Although AT&T has a team focused on maintaining its emergency equipment, the group that actually goes into the field also includes trained volunteers from AT&T's other divisions, including its retail stores.
Patty Daugherty works on the incident command team, which arranges the crews, equipment and other logistics required to respond to a crisis. She says hundreds of employees have signed up to be volunteers and are paid their regular salaries when deployed.

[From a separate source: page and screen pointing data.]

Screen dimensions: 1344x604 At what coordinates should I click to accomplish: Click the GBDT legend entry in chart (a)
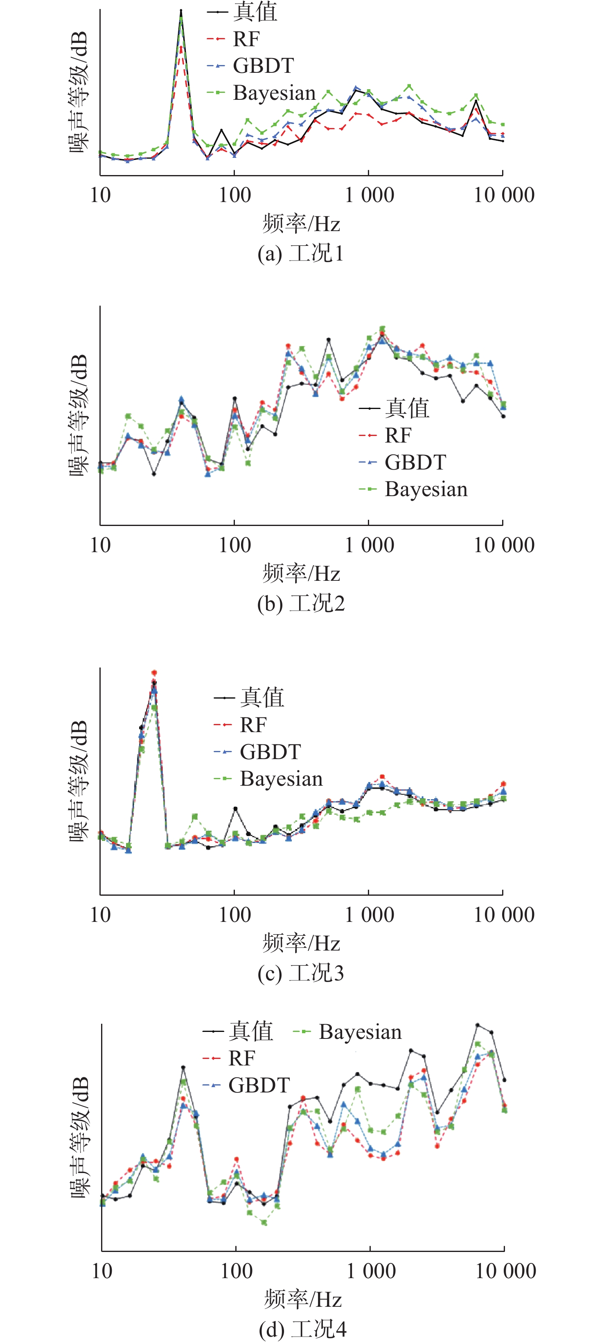(263, 66)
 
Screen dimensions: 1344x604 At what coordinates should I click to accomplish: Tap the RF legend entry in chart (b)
(398, 435)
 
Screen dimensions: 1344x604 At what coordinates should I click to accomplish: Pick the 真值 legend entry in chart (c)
(261, 698)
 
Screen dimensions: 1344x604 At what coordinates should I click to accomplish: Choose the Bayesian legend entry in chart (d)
(360, 1032)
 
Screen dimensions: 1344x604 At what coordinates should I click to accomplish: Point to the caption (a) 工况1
(301, 254)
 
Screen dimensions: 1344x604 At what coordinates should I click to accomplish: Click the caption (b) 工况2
(301, 604)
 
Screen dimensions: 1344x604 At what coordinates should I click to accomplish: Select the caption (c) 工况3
(301, 973)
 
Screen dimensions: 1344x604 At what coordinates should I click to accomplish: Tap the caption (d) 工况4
(302, 1329)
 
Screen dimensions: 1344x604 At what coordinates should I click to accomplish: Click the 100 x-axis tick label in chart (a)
(234, 195)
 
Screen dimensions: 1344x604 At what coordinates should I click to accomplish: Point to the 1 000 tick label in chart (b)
(369, 545)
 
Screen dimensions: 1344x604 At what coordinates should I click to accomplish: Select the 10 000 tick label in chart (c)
(504, 915)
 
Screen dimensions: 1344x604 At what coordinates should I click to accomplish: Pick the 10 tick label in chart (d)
(102, 1271)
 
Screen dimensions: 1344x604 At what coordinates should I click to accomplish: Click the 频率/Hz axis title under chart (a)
(301, 224)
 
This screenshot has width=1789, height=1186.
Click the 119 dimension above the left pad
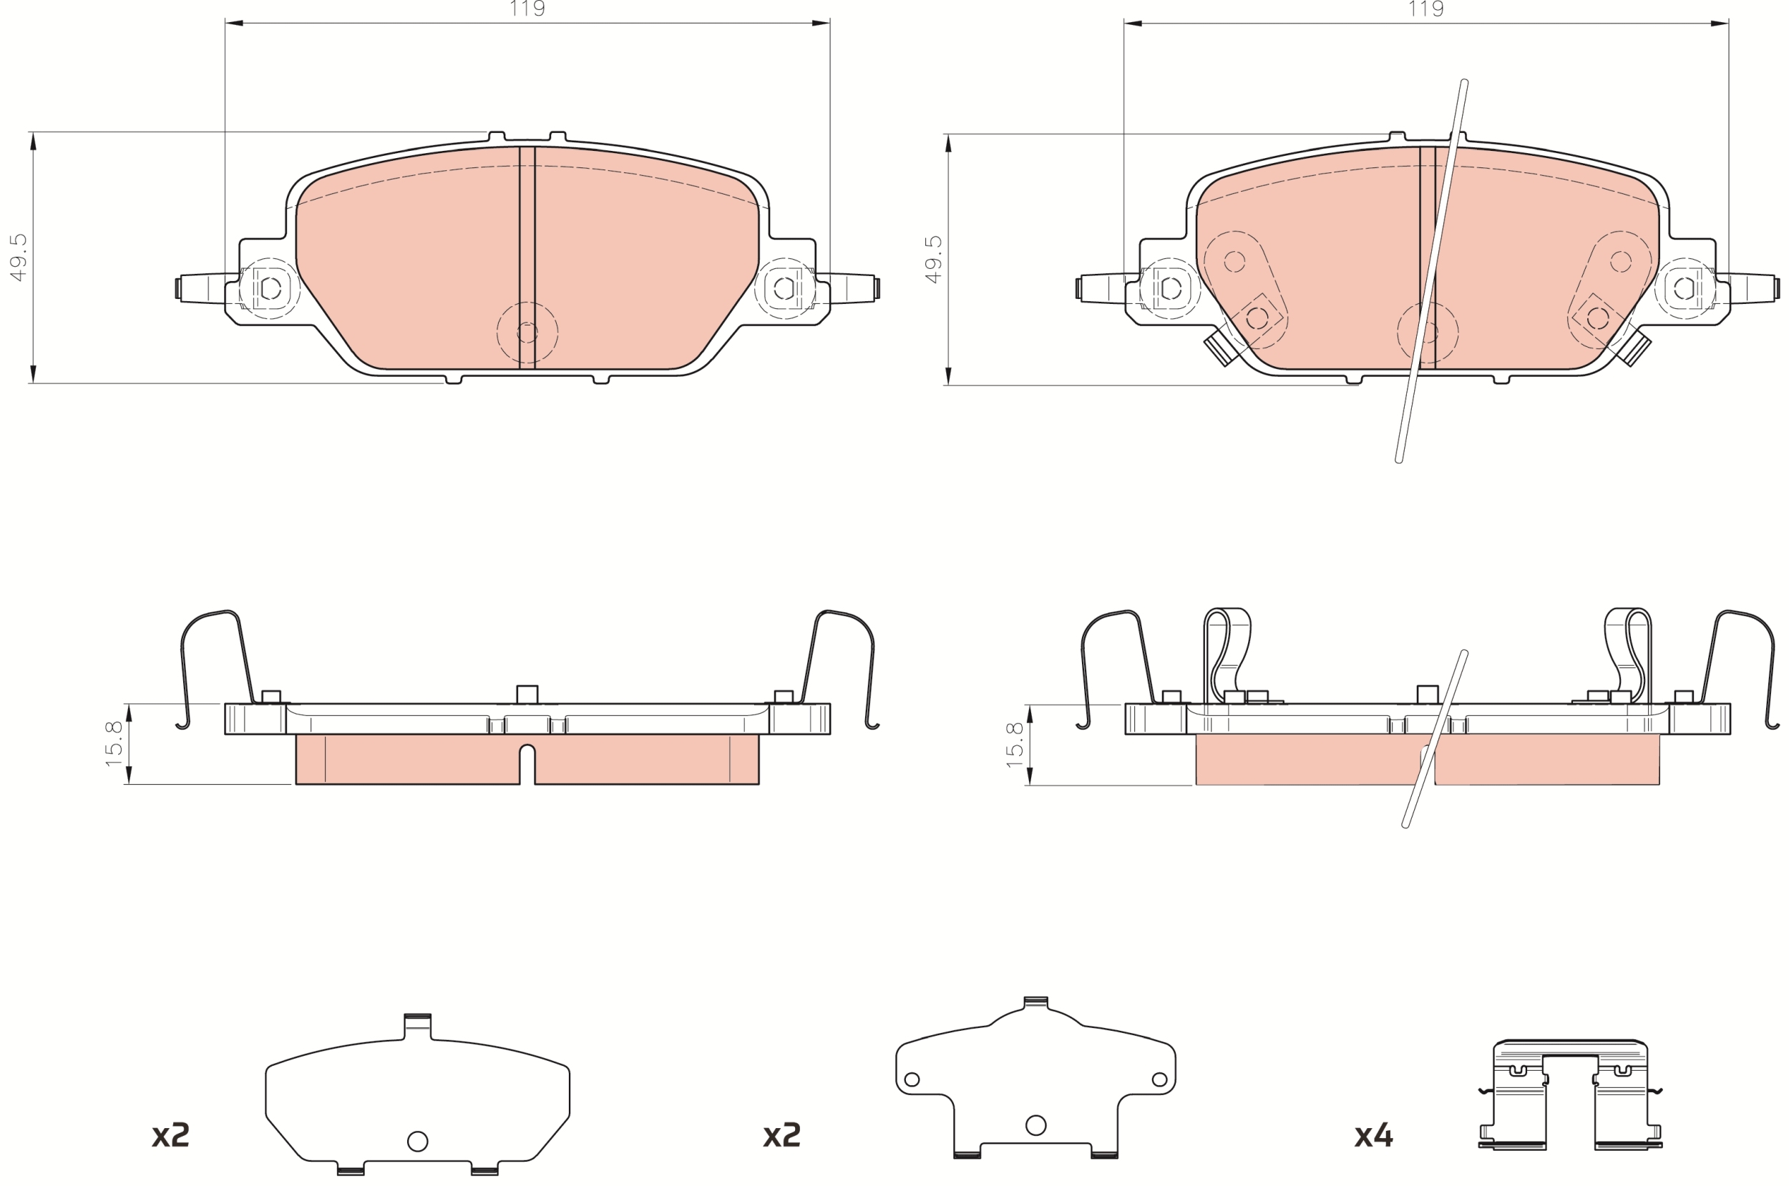point(527,9)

Once a crew is in the field, Daugherty's team remotely monitors them with GPS while overseeing the recovery from beginning to end. While Parker was on the ground in Louisiana following Laura, he had support from teams in Austin, Atlanta, Cleveland and Bedminster, New Jersey.
For trips that may require days or weeks of support, the company rolls in trailers to use as mobile command centers for coordinating with public officials, as well as their own teams in the field. Mobile bunks with DirecTV connections, bathrooms and showers are also brought in to house AT&T staffers so the carrier doesn't need to find housing in an area where newly homeless residents are already crowding hotels and evacuation centers.
With the importance of social distancing in the age of the coronavirus, the company is restructuring how it handles support for its staff in the field. One solution AT&T is considering, Daugherty says, is putting people into "pods," or groups, to limit their exposure to others. Groups of four to six people will head down and deploy equipment together, eat together and work and sleep in the same areas.
As 5G and other wireless technologies evolve, the emergency equipment that supports the new networks needs to change as well. AT&T's 5G rollouts are still ongoing -- the carrier currently has a low-band 5G network that covers over 205 million people -- but it's evaluating how it will add the new faster wireless technology to its fleet of response vehicles.
Beyond the FirstNet One blimp, Steve Poupos, AT&T's director of advanced technology support and the person who oversees the company's NDR program, says the company may go even higher with low Earth orbit satellites, or LEOs, to boost coverage, particularly in rural areas.
A number of companies have been experimenting with using LEOs to deliver internet service from orbit, including SpaceX for its Starlink program and Amazon with its Project Kuiper offering. SpaceX is expected to offer Starlink to consumers later this year, while Amazon recently received approval from the FCC to deploy 3,200 satellites.
"We're looking at companies like Amazon and all of the companies that are looking to the LEO race, if you will, to who's going to be the first," Poupos says. "We're keeping close tabs on that."
Since they beam the internet down from space, partnering with a company that operates a LEO network would allow the NDR team to help establish cell coverage, particularly in remote or rural areas that don't have strong fiber internet already running on the ground. Poupos believes the technology could be particularly useful for search and rescue missions.
Adding 5G to its tools is similarly on Poupos' radar, though AT&T is still evaluating which flavors of the technology would work best for its needs. The carrier's low-band 5G network doesn't bring a significant speed boost compared to a good 4G LTE connection. It also has a much faster millimeter-wave connection in parts of 36 cities, but the range on that signal is often limited to just sections of a few city blocks.
At a medical triage station, for example, a millimeter-wave connection on a SAT COLT could allow for quickly sending large image files to doctors located remotely to view in real-time.
"We're trying to establish which will be the most effective technology going forward," says Poupos. "To have the flexibility and the speed of 5G is going to be really, really important. So that's why we need to keep cutting edge and we need to continue to improve the program."